As indicated previously, there is still a tremendous amount of data analysis to perform, and thus, any summary of findings should be considered preliminary. Overall, the data suggests that Salmonella is more persistent than Listeria spp. (more specifically, L. monocytogenes) and STECs in both the water and sediments of the mesocosms, though there seems to be some strain dependent factors at play. In addition, the FIB E. coli seems to be a fairly conservative indicator for predicting microbial water quality and pathogen behavior although enterococci trended with L.monocytogenes which may be useful in future studies of this pathogen in the environment. With respect to pathogen surrogates, Salmonella Typhimurium (ATCC 53647) seemed to follow the same survival/persistence patterns as the pathogenic Salmonella serovars indicating its potential usefulness as a surrogate for studying pathogenic Salmonella survival.

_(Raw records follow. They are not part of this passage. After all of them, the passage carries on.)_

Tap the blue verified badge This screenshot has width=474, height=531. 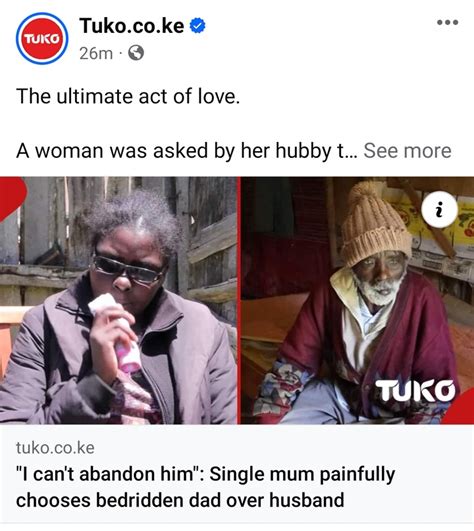197,26
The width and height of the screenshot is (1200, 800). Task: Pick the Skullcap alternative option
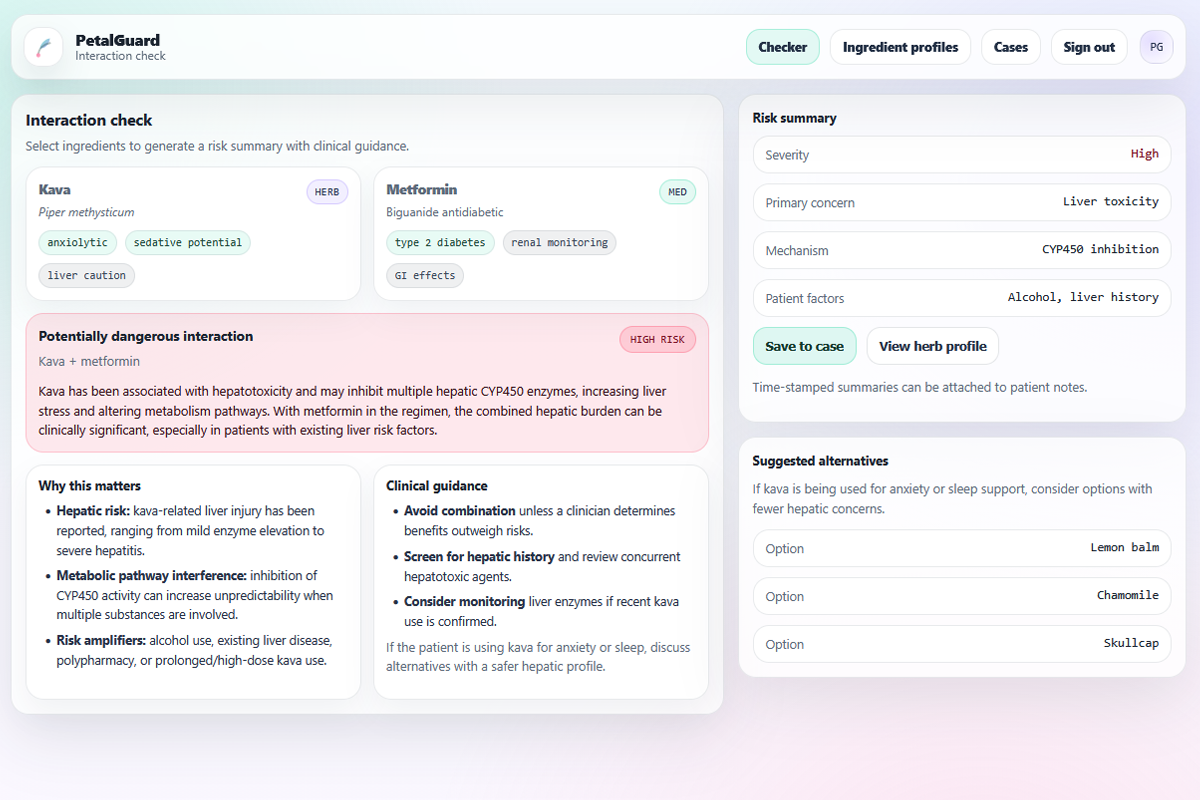(x=961, y=644)
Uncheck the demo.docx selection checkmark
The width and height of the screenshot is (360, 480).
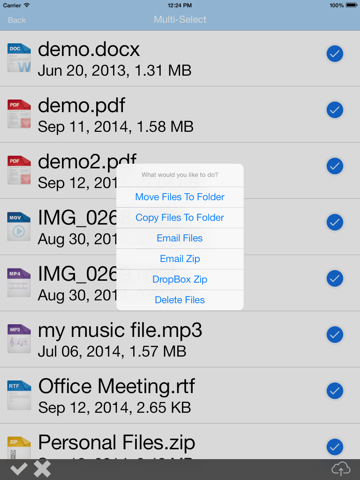335,54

Surrogates for L.monocytogenes—L. innocua and L. seeligeri—were overall more stable than the L. monocytogenes strains used in the present study. Based on these preliminary data and observations, my recommendation would be that E. coli is suitable FIB for predicting microbial water quality. In addition, I would suggest that future studies focus on evaluation of microorganisms within real world freshwater systems using novel passive sampling techniques for detection of FIB and pathogens over time.